Return to the service, the resection of vaginal septum was made with the patient in the dorsal lithotomy position and adequate vaginal retraction to allow exposure of the septum. Initially, the septum is grasped with Allis clamps, and a horizontal incision is made through the septum to resect. After 45 days of vaginal septoplasty, the patient reports improvement in dyspareunia.

3. Discussion

Multiple anomalies involve the fusion of the Müllerian ducts, such as septate uterus, double cervix, and longitudinal vaginal septum. Traditionally the embryological events describe the fusion of the ducts occurring in the cranial-caudal direction, unidirectional [4]. However, the theory has been questioned by the reports of rare anomalies, such as presented in this paper [3, 5, 6]. In the case of septate uterus with cervical duplication and longitudinal vaginal septum, the anomaly suggests a failure in the fusion of the distal Müllerian ducts. In the presence of uterus and vaginal septum, the cervical duplication cannot be explained by the unidirectional theory. A new embryological theory, described initially by McBean and Brumsted [3], proposes that the fusion and resorption of ducts proceed in both directions, cranial and caudal. The embryological events are not clear yet and require further investigation. Brown and Badawy [7], in their case report, suggest that the system of classification of uterine anomalies, proposed by the American Society for Reproductive Medicine (ASRM), needs to be revised, because it does not include these cases.

The increasing number of described cases in the literature seems to be related to the availability of diagnosis. Several techniques have been used to investigate and confirm these cases, including hysteroscopy and laparoscopy, magnetic resonance imaging, and others, such as 3D ultrasound [5]. A precise diagnosis is necessary since the treatment and the reproductive outcome are dependent of anomaly. Patton et al. [8] published the largest series of cases of this anomaly, which reviewed diagnosis, clinical management, and reproductive outcome after surgical procedures. In symptomatic patients, as described in our case report, resection of the vaginal septum is important for well-being of dyspareunia penetration.

Ribeiro et al. [9] reviewed the cases of septate uterus, double cervix, and longitudinal vaginal septum, and the dysmenorrhea and infertility were the main symptoms in the majority of patients. Badalotti et al. [5] described a spontaneous pregnancy, with a healthy newborn at term. The description of the case suggests that surgical interventional treatments were observed only in women with a history of fetal loss, premature labor, and other obstetric complications which could be attributed to this anomaly. The prophylactic metroplasty of uterine septum in patients with no history of previous miscarriages or pregnancy complications is still under discussion and its impact on fertility was not elucidated yet.
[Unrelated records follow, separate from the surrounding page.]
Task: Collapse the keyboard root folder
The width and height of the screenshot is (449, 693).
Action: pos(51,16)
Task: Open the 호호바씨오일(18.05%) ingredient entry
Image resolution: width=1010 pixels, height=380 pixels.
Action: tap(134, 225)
Our expectative with the description of this case is to contribute with all uncommon cases of Müllerian anomalies reports. The septate uterus, double cervix, and longitudinal vaginal septum were not contemplated in the classification of the American Society for Reproductive Medicine and clinical treatment protocols have not been defined yet.

Conflict of Interests

The authors declare that there is no conflict of interests regarding the publication of this paper.